In the current 5th edition and in a supplement I was puting in the box with the 4th edition, I said the defense should prefer calling timeouts between 2:39 and 2:00, not avoiding it as I had said in the earlier editions. The reason is complex and explained in the book. So the Cards screwed up that aspect of clock management. They should have used all their second-half timeouts after plays that did not stop the clock between 2:39 and 2:00.
The final play before the successful 56-yard field goal was an incomplete pass—again to be avoided if you can still get the first down you need—therefore a bit of a judgment call. It was only 3rd and 2 when they snapped the ball so I think there should have been a running play that had a decent probability of getting the two yards. The incomplete pass sure as heck did NOT get them.
They should have been using Appendix C of my book Football Clock Management, 5th edition, which is titled: “NCAA/NFL Field-Goal Pace Graph.” The new 5th edition arrived at my house on Friday 12/28/13) With 3:14 left and about 46 yards to go to have a good FG success probability, they should have been snapping the ball with about :16 left on the PLAY clock each time. That is the pace at which the game clock would have run out while the game-winning FG was in the air. They snapped it too soon.
You continue to consult the pace graph after each play. There was also an out-of-bounds play and two incompletions, each of which stopped the clock.
As you see each clock/situation change as each play unfolds, you adjust when you snap in relation to the play clock to make sure the whole game clock is run off prior to the field goal attempt which should be snapped at :03. Because of the two plays that stopped the clock, the pace graph would have told the Niners to go to a max slowdown early in that drive.
The Niners repeatedly snapped too soon. As a consequence, they gave the ball back to the Cardinals at 1:45, which time AZ used to tie the game 20-20 with a field goal of their own.

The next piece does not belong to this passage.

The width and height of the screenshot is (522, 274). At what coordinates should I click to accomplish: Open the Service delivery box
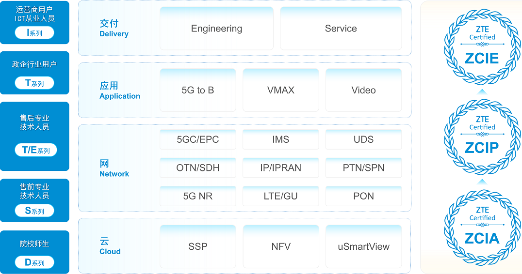(341, 29)
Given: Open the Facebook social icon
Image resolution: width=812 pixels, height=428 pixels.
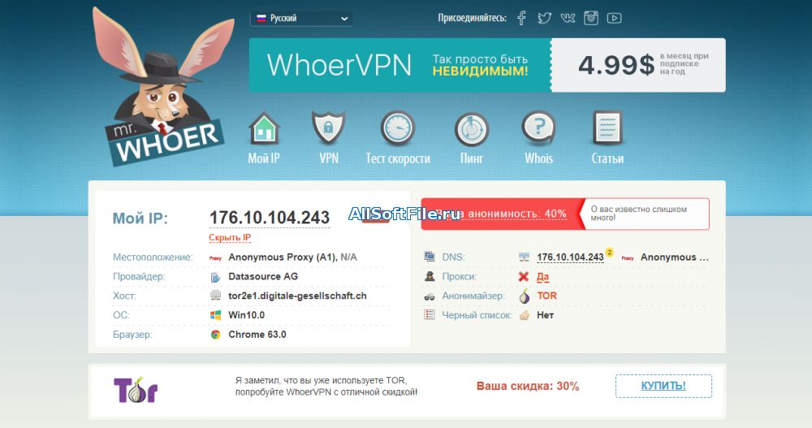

The Niners then got the ball back at their own 36 with :29 left and managed to get into FG range and kick a 40-yard FG as time expired. SF won 23-20. Had they managed the clock competently on their next-to-last drive, the game would have ended with the 20-17 FG in the air, not the 23-20 FG.
The Niners were lucky to go 42 yards in the final :29 to win. They should have burned more time on that next-to-last drive—which would have make it their last drive—and thereby giving AZ little or no time for their final drive.
If they keep screwing up the clock management like that, I expect they will eventually be less lucky, thereby producing a totally unnecessary, heartbreaking, playoff or maybe a SuperBowl loss. You read it here first.